++++ Dataset ++++
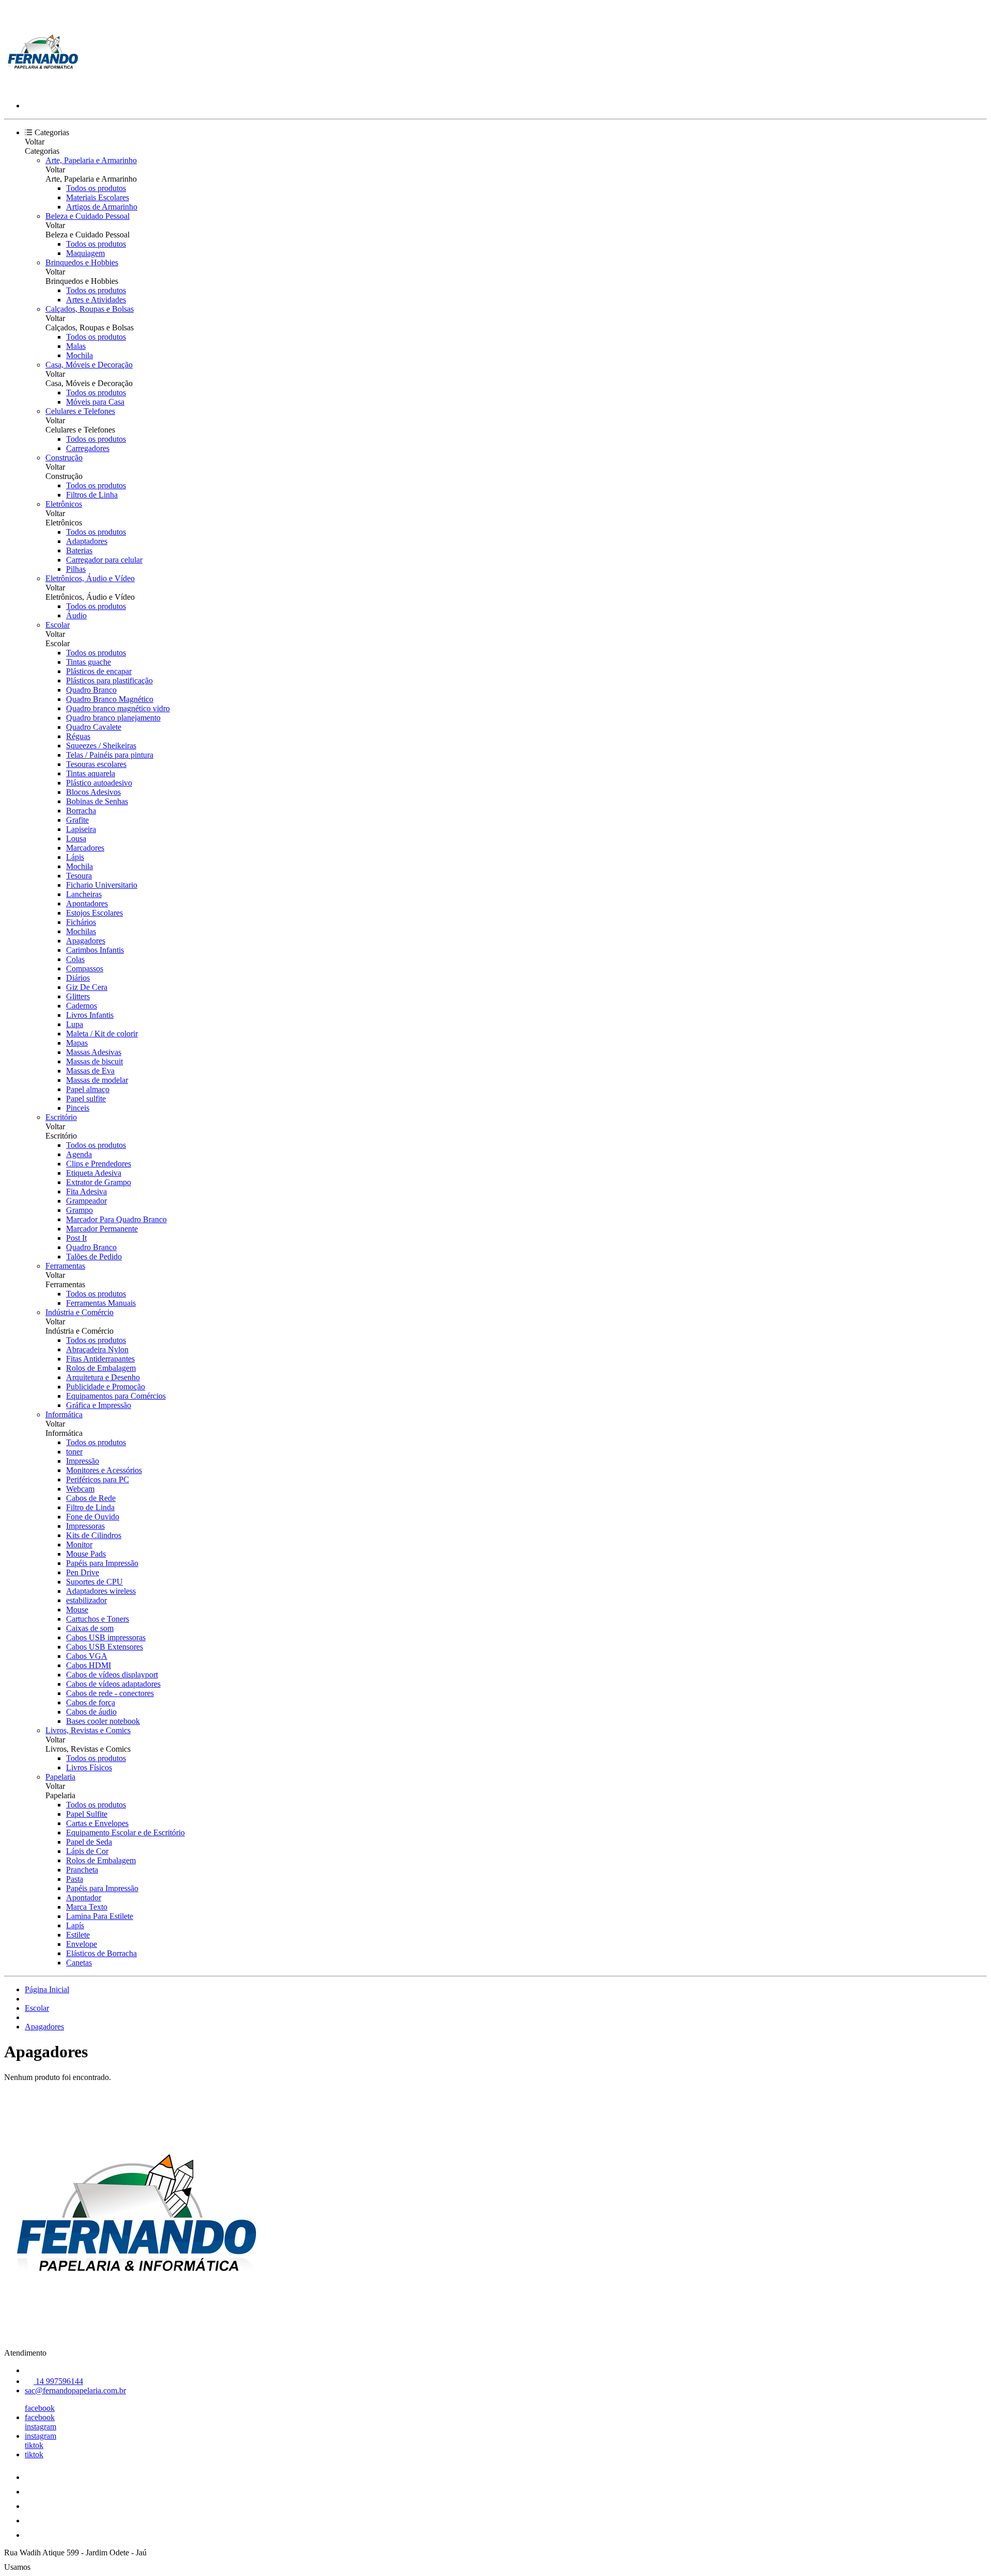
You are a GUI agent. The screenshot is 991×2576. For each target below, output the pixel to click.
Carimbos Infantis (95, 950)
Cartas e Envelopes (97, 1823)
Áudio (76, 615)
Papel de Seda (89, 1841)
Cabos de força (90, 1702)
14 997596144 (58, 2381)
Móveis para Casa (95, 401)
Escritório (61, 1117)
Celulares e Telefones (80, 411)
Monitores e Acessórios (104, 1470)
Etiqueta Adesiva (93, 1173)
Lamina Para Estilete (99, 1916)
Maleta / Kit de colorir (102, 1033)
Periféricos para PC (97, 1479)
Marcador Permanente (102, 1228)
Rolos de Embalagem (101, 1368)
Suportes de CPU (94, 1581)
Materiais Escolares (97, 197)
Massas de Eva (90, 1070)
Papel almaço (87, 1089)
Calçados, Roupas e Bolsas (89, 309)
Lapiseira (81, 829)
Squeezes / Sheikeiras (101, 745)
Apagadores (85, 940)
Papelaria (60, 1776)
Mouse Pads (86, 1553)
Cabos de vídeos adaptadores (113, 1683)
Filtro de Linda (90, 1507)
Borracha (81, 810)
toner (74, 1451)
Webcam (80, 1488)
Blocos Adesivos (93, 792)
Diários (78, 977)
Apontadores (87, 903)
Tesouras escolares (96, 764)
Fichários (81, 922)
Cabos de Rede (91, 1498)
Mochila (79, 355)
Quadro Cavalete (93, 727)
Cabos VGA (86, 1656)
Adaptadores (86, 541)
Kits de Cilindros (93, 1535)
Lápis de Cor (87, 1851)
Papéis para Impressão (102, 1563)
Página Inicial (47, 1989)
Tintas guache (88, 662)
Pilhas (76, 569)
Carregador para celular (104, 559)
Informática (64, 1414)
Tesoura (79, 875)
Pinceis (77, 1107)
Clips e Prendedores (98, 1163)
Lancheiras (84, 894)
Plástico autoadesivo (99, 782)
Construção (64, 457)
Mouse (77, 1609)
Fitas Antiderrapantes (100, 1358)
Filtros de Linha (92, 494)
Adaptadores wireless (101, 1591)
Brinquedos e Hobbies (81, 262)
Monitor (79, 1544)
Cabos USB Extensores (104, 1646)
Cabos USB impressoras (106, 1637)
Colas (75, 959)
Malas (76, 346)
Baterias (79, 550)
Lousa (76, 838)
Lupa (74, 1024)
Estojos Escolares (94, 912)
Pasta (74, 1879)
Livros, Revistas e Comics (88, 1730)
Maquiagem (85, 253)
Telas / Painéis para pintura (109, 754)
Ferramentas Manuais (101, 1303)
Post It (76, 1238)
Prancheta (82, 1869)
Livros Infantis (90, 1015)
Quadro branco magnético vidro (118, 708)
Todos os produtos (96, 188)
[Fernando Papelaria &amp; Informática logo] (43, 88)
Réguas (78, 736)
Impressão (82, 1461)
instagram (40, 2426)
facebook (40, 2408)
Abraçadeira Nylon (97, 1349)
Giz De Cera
++++
++++ Dataset ++++
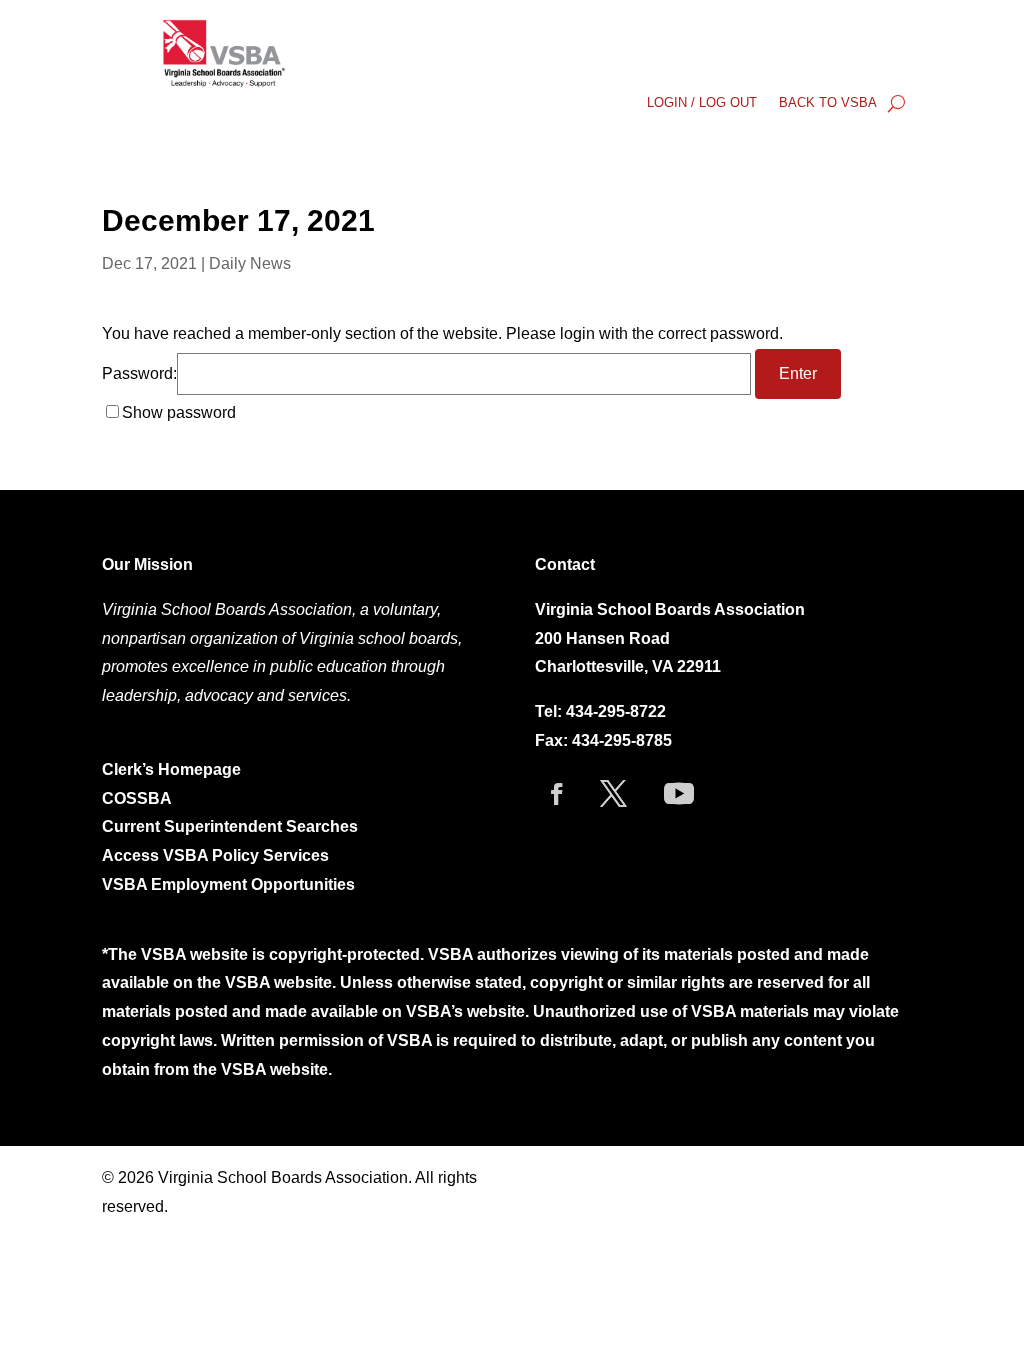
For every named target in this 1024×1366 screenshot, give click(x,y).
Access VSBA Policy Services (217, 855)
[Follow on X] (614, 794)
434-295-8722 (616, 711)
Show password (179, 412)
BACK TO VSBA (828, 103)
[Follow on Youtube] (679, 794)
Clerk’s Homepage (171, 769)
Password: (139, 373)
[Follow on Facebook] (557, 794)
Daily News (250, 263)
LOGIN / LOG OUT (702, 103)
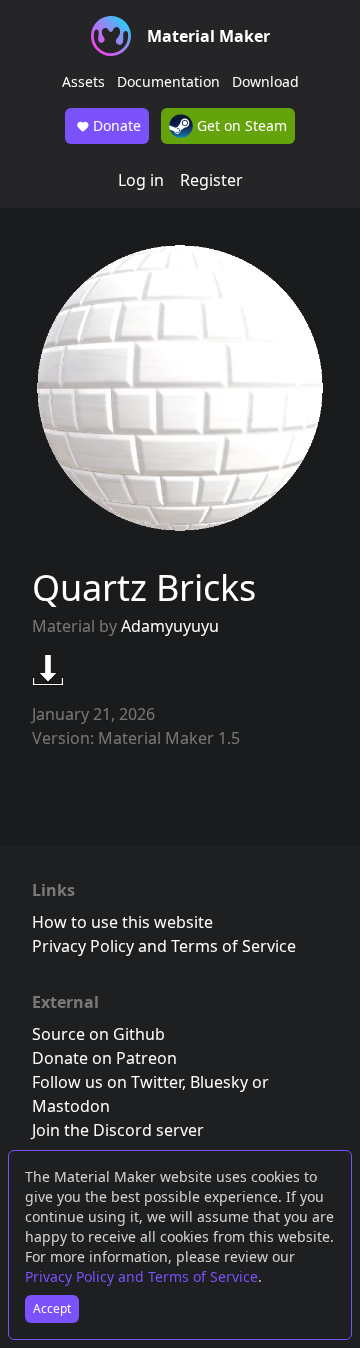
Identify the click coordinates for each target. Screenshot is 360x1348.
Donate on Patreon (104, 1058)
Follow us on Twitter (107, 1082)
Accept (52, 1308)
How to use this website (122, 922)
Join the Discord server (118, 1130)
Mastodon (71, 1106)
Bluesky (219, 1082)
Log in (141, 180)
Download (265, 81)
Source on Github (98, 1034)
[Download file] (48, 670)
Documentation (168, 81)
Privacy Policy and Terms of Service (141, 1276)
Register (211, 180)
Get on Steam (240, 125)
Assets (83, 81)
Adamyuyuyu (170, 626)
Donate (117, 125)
++++
++++ Dataset ++++
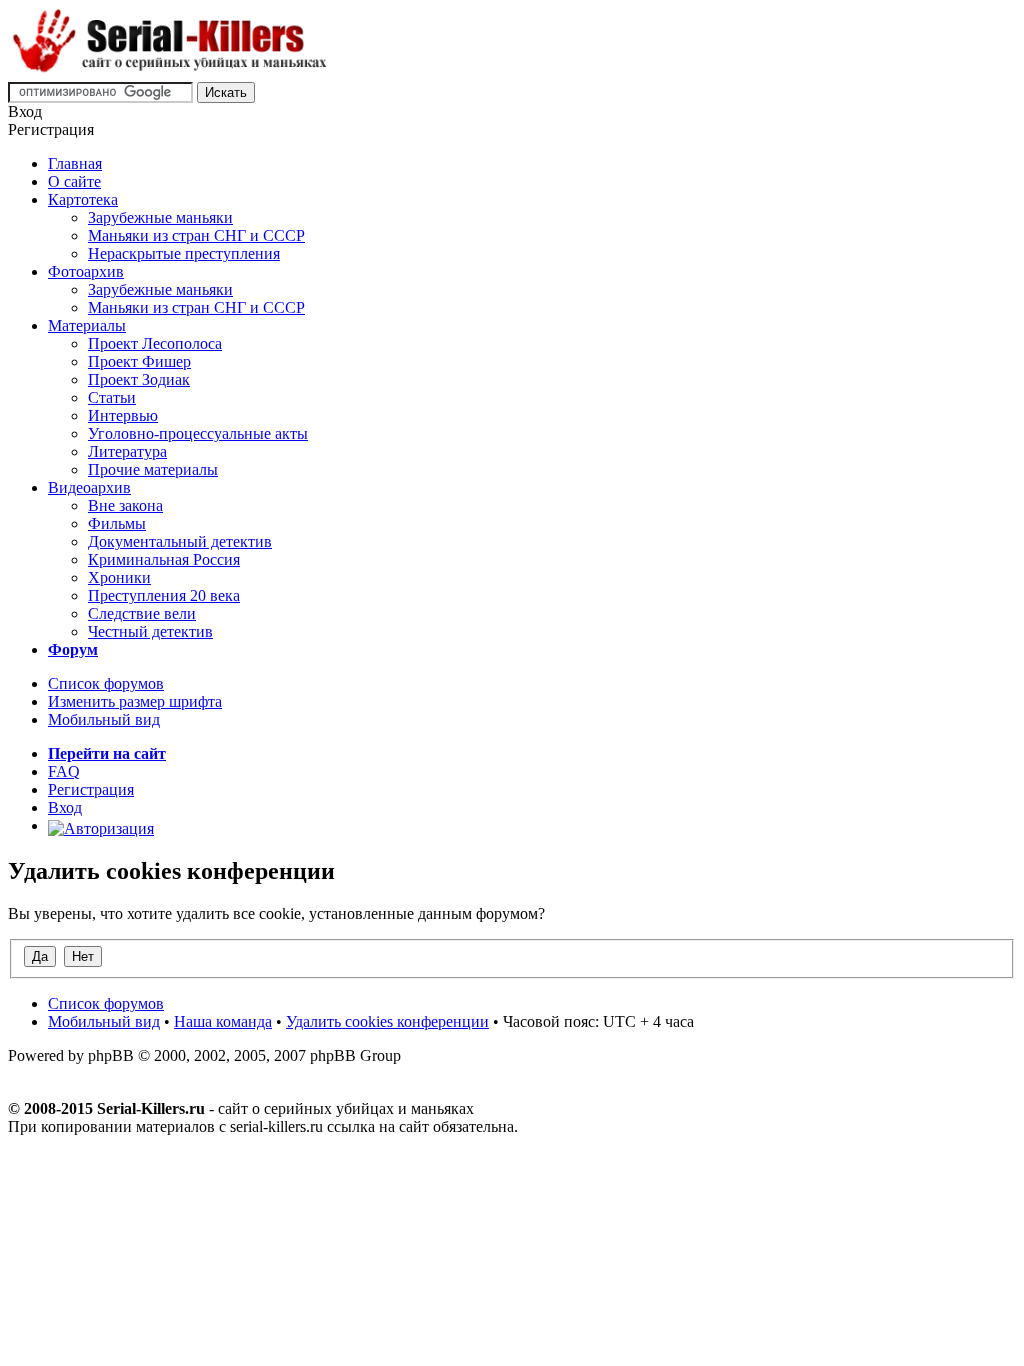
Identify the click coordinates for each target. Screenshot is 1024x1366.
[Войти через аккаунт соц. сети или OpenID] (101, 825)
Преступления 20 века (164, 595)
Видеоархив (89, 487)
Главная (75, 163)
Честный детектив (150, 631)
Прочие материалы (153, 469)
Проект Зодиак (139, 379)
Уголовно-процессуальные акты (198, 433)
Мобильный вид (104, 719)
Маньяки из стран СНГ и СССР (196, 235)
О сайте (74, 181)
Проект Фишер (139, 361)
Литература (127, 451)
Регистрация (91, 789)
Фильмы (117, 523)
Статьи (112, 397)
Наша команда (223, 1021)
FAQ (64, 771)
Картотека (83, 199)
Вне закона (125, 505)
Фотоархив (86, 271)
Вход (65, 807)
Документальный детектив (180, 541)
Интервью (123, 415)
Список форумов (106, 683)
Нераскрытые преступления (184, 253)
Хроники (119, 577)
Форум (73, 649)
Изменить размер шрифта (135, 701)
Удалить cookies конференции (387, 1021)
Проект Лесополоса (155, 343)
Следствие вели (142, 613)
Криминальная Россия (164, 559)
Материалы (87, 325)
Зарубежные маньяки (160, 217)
++++
**Your task:** Using the data above, reproduce exactly the lines from the line that contains "Colas (75, 959)" through the line that contains "Réguas (78, 736)", including both.

**Response box:**
Colas (75, 959)
Malas (76, 346)
Baterias (79, 550)
Lousa (76, 838)
Lupa (74, 1024)
Estojos Escolares (94, 912)
Pasta (74, 1879)
Livros, Revistas e Comics (88, 1730)
Maquiagem (85, 253)
Telas / Painéis para pintura (109, 754)
Ferramentas Manuais (101, 1303)
Post It (76, 1238)
Prancheta (82, 1869)
Livros Infantis (90, 1015)
Quadro branco magnético vidro (118, 708)
Todos os produtos (96, 188)
[Fernando Papelaria &amp; Informática logo] (43, 88)
Réguas (78, 736)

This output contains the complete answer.